A single chain analysis of doped quasi one dimensional spin 1 compounds: paramagnetic versus spin 1/2 doping

TL;DR

This study uses numerical methods to analyze doped spin-1 chains, revealing the stability of the Haldane phase under weak disorder and its destabilization with spin-1/2 doping, with implications for experimental observations.

Contribution

It provides a detailed numerical analysis of doped spin-1 chains, comparing paramagnetic and spin-1/2 doping effects on the Haldane phase stability.

Findings

Haldane phase remains stable under weak paramagnetic disorder

Strong disorder leads to a random singlet phase

Spin-1/2 doping destabilizes the Haldane phase even at weak disorder

Abstract

We present a numerical study of single chain models of doped spin 1 compounds. We use low energy effective one-dimensional models for both the cases of paramagnetic and spin-1/2 doping. In the case of paramagnetic doping, the effective model is equivalent to the bond disordered spin-1/2 chain model recently analyzed by means of real space renormalization group by Hyman and Yang.
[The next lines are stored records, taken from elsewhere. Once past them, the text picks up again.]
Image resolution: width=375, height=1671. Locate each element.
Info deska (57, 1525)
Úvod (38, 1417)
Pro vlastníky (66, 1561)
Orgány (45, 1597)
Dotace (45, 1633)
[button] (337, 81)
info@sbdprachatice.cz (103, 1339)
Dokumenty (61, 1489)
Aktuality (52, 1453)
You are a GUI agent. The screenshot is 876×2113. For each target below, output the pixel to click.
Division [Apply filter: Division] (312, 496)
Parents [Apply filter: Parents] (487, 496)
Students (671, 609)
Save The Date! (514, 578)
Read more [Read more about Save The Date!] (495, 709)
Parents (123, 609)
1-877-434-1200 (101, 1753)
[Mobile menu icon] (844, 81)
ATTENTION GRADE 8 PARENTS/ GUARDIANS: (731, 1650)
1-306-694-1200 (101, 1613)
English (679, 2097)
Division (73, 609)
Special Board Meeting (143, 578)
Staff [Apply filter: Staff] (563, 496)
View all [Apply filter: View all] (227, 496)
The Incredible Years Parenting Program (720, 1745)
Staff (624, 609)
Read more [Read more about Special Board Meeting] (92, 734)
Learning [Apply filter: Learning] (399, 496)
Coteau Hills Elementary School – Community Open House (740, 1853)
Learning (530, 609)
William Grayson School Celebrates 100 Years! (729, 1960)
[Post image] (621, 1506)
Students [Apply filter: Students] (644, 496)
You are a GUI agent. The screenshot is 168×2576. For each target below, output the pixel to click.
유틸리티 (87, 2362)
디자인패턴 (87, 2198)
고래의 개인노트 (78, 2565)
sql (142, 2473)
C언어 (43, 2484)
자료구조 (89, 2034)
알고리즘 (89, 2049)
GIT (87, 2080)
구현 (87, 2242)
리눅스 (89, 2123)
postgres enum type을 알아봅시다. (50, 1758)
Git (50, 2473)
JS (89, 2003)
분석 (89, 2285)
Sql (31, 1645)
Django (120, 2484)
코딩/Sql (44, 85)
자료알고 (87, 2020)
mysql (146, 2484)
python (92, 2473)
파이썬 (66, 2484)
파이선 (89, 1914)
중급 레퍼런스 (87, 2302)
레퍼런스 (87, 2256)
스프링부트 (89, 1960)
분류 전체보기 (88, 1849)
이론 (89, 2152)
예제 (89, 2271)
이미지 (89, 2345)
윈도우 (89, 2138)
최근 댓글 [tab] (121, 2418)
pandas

By means of exact diagonalizations in the XX limit, we confirm the stability of the Haldane phase for weak disorder. Above a critical amount of disorder, the effective model flows to the so called random singlet fixed point. In the case of spin-1/2 doping, we argue that the Haldane phase should be destabilized even for weak disorder. This picture is not in contradiction with existing experimental data. We also discuss the possible occurrence of (unobserved) antiferromagnetically ordered phases.